(Dataset entries)
------------
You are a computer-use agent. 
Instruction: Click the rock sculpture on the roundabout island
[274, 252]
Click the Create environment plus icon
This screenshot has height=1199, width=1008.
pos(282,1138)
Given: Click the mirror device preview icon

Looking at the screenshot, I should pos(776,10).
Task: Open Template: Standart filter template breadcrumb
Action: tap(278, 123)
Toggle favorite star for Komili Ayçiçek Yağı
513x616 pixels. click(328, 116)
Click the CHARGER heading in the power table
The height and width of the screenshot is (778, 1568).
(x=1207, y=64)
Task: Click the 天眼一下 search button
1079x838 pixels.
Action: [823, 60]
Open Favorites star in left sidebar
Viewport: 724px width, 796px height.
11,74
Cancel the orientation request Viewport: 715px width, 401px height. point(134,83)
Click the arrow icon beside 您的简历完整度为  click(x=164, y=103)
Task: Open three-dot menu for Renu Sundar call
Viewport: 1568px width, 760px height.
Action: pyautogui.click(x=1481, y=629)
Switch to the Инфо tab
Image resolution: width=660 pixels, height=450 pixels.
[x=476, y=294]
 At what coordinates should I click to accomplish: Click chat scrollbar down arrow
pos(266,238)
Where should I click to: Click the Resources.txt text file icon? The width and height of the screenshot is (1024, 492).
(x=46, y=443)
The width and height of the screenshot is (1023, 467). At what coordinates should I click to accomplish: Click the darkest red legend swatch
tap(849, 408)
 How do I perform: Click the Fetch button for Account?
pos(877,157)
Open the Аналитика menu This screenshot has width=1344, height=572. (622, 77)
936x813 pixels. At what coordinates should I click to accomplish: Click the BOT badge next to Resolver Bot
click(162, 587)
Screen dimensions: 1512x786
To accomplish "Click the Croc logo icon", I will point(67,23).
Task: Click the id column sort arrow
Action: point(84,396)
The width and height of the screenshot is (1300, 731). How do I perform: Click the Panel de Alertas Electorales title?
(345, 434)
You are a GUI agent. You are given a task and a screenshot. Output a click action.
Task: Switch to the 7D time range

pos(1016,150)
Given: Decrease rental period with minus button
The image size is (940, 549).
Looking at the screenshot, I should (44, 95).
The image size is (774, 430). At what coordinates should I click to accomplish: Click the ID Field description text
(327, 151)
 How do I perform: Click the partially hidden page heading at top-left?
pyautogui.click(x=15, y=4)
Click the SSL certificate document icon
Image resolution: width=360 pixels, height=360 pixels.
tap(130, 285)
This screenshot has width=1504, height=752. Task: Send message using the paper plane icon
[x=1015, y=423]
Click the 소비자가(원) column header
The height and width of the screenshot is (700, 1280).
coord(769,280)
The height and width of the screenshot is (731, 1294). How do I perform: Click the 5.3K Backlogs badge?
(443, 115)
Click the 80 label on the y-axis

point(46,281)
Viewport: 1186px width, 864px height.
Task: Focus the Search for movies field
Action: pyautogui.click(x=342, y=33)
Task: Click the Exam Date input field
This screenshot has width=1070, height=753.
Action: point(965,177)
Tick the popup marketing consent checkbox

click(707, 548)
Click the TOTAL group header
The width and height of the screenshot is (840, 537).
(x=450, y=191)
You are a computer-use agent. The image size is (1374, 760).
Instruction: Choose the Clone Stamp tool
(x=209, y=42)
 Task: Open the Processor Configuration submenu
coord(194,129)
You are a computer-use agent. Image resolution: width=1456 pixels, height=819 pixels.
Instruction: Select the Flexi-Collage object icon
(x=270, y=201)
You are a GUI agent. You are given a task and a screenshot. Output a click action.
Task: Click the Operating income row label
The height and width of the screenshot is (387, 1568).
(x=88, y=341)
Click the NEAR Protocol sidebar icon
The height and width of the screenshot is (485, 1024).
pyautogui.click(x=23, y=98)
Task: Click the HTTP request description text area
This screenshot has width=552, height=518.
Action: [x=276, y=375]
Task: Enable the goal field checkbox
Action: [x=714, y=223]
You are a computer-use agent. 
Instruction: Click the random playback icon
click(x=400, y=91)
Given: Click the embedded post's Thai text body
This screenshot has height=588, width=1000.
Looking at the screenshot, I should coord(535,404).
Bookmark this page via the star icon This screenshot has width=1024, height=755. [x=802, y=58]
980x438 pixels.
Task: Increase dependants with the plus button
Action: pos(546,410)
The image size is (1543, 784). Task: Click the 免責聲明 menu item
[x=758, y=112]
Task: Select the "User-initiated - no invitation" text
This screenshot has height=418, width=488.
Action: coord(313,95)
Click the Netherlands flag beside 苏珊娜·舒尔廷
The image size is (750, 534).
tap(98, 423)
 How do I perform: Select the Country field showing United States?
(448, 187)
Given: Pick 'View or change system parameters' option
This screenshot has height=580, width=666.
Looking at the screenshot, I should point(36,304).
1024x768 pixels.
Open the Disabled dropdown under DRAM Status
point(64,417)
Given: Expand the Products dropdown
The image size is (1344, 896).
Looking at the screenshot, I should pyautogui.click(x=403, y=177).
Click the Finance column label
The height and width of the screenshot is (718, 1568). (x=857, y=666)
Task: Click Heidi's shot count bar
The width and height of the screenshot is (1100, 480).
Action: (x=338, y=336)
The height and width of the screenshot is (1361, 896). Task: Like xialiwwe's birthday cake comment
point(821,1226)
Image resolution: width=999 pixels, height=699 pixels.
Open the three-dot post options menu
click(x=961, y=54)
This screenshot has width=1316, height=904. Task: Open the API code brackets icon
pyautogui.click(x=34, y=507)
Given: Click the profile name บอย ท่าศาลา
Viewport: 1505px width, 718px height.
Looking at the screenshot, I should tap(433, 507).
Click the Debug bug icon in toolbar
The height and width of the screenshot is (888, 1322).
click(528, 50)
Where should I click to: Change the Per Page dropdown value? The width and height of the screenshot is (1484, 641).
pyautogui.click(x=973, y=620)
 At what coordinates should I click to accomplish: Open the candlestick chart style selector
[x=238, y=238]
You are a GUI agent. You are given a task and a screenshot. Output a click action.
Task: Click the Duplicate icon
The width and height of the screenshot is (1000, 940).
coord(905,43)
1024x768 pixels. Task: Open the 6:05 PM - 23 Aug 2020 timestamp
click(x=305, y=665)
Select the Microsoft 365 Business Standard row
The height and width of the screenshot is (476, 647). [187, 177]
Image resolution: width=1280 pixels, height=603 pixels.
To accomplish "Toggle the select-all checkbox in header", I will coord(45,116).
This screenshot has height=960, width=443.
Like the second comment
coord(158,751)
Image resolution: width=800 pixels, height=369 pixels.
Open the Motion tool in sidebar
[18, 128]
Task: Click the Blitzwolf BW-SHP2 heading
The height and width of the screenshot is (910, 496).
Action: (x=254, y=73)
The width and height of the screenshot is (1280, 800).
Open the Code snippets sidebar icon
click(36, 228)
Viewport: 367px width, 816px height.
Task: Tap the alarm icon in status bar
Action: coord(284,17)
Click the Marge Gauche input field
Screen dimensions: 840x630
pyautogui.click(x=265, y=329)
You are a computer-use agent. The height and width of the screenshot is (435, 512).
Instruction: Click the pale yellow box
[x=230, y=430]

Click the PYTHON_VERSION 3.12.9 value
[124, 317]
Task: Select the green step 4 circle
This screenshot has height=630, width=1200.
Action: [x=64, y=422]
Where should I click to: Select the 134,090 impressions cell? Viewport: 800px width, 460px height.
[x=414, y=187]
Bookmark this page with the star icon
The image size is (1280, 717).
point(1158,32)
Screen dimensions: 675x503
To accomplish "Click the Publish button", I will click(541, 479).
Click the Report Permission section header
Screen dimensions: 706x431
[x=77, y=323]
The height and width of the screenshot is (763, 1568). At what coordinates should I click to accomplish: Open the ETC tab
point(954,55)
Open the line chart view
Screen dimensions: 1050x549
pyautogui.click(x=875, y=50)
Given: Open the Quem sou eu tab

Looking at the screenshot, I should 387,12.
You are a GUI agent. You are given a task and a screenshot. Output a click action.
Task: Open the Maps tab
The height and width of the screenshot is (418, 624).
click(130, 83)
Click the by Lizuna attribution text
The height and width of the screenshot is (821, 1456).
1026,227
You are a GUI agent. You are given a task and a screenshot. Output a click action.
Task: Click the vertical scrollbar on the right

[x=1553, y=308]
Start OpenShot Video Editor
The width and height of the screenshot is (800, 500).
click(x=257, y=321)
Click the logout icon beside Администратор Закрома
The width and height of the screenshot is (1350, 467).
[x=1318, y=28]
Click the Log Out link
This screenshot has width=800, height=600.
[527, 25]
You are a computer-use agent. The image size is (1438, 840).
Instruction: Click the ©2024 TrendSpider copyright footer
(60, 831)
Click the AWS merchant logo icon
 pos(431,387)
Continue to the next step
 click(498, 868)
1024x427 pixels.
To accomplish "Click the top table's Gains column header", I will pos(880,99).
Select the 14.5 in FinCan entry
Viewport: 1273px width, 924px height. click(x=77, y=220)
------------
The expected answer is every line in the data above that carries the string "header".

▶ [THE ANSWER]
Click the 소비자가(원) column header
Click the TOTAL group header
To accomplish "Toggle the select-all checkbox in header", I will coord(45,116).
Click the Report Permission section header
To accomplish "Click the top table's Gains column header", I will pos(880,99).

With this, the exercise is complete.